# French Polynesia to Hawaii questions:



## magnusmurphy

I'm thinking of cruising to French Polynesia in 2011. My boat is currently in the Lesser Antilles. I'm looking at all possible options since my cruising time will run out in time for the beginning of the Southern Pacific cyclone season start in the Fall of 2011.

Options: 
1) New Zealand by November 2011. Problems with that; I'll be back in Canada and the boat in NZ, where it can only stay for a year before I have to "import" it or leave.
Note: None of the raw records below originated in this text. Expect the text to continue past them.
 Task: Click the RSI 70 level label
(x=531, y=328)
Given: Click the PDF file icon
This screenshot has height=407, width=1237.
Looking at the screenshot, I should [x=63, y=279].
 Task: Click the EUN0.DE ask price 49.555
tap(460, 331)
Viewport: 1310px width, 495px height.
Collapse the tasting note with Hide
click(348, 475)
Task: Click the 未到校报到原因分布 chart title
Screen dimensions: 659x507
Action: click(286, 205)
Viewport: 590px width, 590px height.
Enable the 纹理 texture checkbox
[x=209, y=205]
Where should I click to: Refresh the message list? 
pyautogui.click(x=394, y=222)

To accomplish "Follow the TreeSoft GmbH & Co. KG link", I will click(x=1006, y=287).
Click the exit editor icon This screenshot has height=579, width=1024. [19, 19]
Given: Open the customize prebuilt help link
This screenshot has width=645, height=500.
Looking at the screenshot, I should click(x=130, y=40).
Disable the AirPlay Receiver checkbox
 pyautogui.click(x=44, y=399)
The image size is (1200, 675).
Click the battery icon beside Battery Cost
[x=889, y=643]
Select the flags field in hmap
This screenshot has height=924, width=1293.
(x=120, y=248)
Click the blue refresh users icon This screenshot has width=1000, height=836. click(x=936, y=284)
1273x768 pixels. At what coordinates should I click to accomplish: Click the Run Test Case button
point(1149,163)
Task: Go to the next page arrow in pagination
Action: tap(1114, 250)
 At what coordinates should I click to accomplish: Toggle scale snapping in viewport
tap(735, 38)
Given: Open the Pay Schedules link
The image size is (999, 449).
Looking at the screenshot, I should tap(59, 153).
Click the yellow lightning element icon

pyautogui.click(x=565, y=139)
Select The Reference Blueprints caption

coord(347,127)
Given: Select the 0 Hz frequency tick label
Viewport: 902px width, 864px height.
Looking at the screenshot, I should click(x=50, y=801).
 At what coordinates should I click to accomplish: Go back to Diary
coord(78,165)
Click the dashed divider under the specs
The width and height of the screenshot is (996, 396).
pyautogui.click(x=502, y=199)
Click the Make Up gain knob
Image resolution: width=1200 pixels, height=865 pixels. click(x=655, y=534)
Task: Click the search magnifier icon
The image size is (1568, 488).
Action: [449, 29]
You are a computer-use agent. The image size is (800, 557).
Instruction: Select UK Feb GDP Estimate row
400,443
2) End in Hawaii. Closer to BC. Options of either bringing it home to BC, or sail back to FP, depending on what happens at work. Problems: I'm not sure of sailing from FP to Hawaii and want to hear from knowledgeable people in this regard:
a) How far West in FP can I go to still be able to make Hawaii reasonably easily?
b) I'd like to maximize my time in FP and don't want to get caught in Northern hemisphere hurricanes so I assume I should not sail for Hawaii before November. However, are there problems with cold front/storms by then? So - what is the best time to leave FP for Hawaii?
c) I heard it is very difficult to find berthing in Hawaii. Any suggestions?

Thanks

Magnus Murphy


----------



## casey1999

magnusmurphy said:


> I'm thinking of cruising to French Polynesia in 2011. My boat is currently in the Lesser Antilles. I'm looking at all possible options since my cruising time will run out in time for the beginning of the Southern Pacific cyclone season start in the Fall of 2011.
> 
> Options:
> 1) New Zealand by November 2011. Problems with that; I'll be back in Canada and the boat in NZ, where it can only stay for a year before I have to "import" it or leave.
> 
> 2) End in Hawaii. Closer to BC. Options of either bringing it home to BC, or sail back to FP, depending on what happens at work. Problems: I'm not sure of sailing from FP to Hawaii and want to hear from knowledgeable people in this regard:
> a) How far West in FP can I go to still be able to make Hawaii reasonably easily?
> b) I'd like to maximize my time in FP and don't want to get caught in Northern hemisphere hurricanes so I assume I should not sail for Hawaii before November. However, are there problems with cold front/storms by then? So - what is the best time to leave FP for Hawaii?
> c) I heard it is very difficult to find berthing in Hawaii. Any suggestions?
> 
> Thanks
> 
> Magnus Murphy


Berthing in Hawaii is difficult with state run harbors on a 3 year wait list. There are tempoary slips but I think limitied to 30 days and you really need to have someone watch your boat as most harbors get a lot of swell action. One option is the private Kolina Marina on Oahu. They should have space but at around $1000 per month depending on your boat length.


----------



## casey1999

casey1999 said:


> Berthing in Hawaii is difficult with state run harbors on a 3 year wait list. There are tempoary slips but I think limitied to 30 days and you really need to have someone watch your boat as most harbors get a lot of swell action. One option is the private Kolina Marina on Oahu. They should have space but at around $1000 per month depending on your boat length.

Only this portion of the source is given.